Summer delivers swimmable water (mid-June through late September) and every concession open, but expect the park to reach capacity before 9 a.m. on summer weekends and holidays. Spring (late April–May) is the quiet sleeper season—wildflowers, rushing waterfalls at Parfrey's Glen, cool hiking temperatures, though many restrooms and water taps stay off until mid-April. Winter turns the park into a snowshoe and ice-fishing refuge, but trails aren't maintained and the Nature Center runs only select Saturday hours—call 608-356-8301 before you drive up.
Two practical timing rules for Milwaukee families: visit Monday through Thursday whenever the school calendar allows, and if it has to be a weekend, arrive before 9 a.m. or after 4 p.m. Late-afternoon visits are often the most pleasant of the day, with the added bonus of sunset from the bluffs.
Family packing list and the safety rules
For any day trip, the non-negotiables are sturdy closed-toe shoes (not flip-flops, not water shoes, for any bluff trail), at least a liter of water per person, sun protection, bug spray for ticks and mosquitoes, a paper or downloaded map because cell service is patchy (Verizon outperforms AT&T), snacks, layers for the breezy bluff tops, and cash for the fish fry and some concessions.
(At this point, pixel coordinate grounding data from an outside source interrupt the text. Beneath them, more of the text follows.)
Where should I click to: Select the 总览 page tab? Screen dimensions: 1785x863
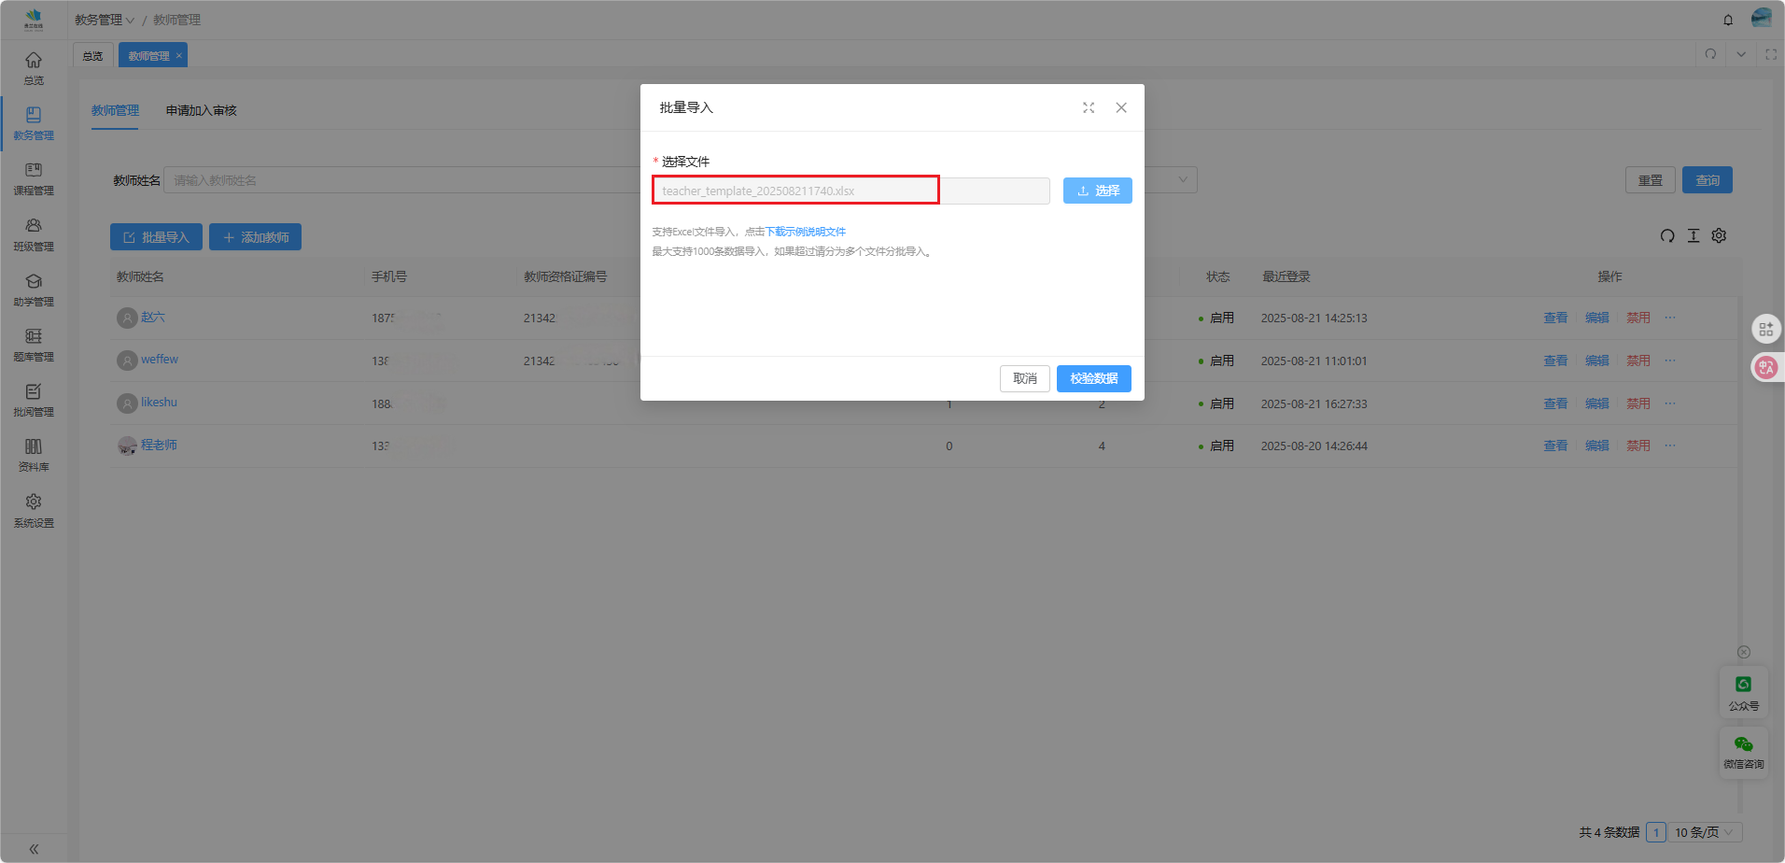pos(92,56)
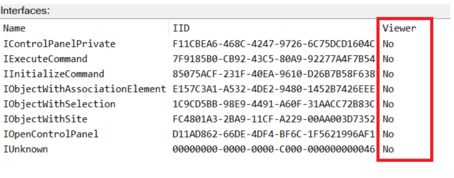Click the IID starting with FC4801A3

point(274,119)
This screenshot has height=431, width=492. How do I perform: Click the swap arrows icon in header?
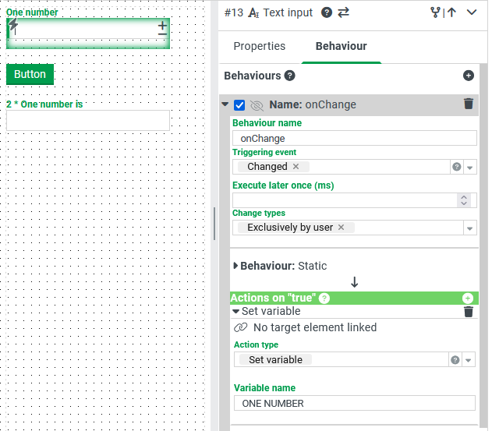pyautogui.click(x=343, y=12)
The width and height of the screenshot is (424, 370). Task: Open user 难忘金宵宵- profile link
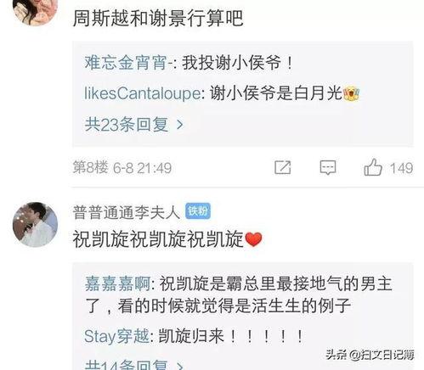129,63
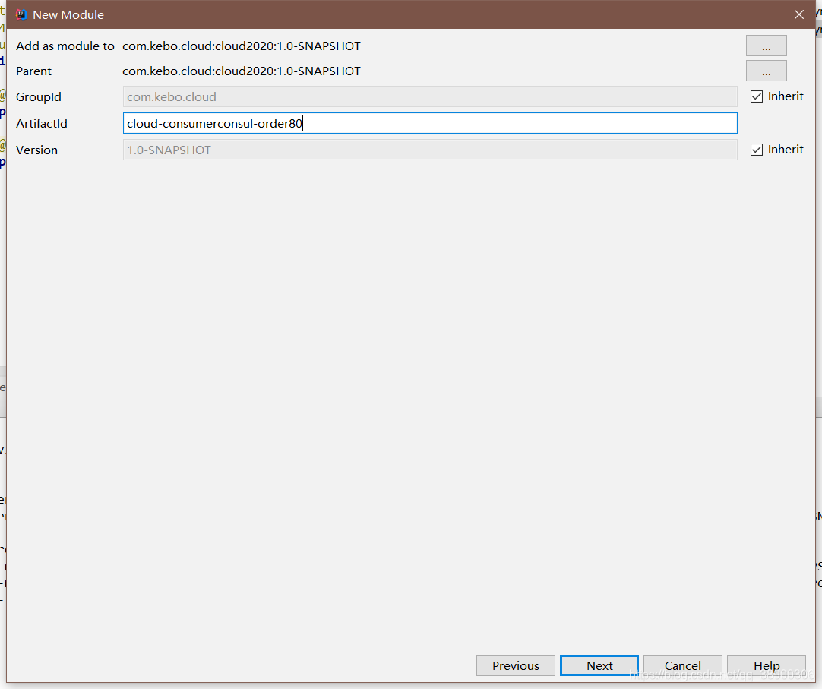822x689 pixels.
Task: Open the module chooser via the top '...' button
Action: pos(766,46)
A baby backpack carrier beats a stroller on every bluff trail. If you're paddling, add kid-sized life jackets—the park rents them but availability varies.
The safety reality is that Devil's Lake is more dangerous than it looks. Cliff edges are unfenced, stone staircases get slick, and the park averages roughly one fatal fall a year. Hold young children's hands on every overlook, keep phones away from the edge, and if something goes wrong call 911 before trying to reach a ranger—Baraboo EMS provides the rope rescues. Car break-ins happen at trailhead lots, so don't leave valuables visible. And remember the 8-foot-leash rule for dogs on trails.
The takeaway
Devil's Lake rewards planning more than almost any Wisconsin destination. Book camping 11 months out, buy your sticker online, and pick your entrance with intention, and a park that can feel overrun on a July Saturday turns back into the 500-foot-quartzite-wonderland it's been since 1911. The sweet spots for Milwaukee-area families are a midweek summer day trip (leave by 6 a.m., home by dinner), a Friday-afternoon through Sunday camping weekend at Northern Lights in late September for fall color without the October peak, or a hybrid two-night trip that pairs a Devil's Lake hiking day with a Kalahari or Great Wolf waterpark day and a Circus World morning in Baraboo. The common thread is that the park works best when you treat it as a base camp rather than a checklist—and Milwaukee sits exactly close enough to do that several times a year.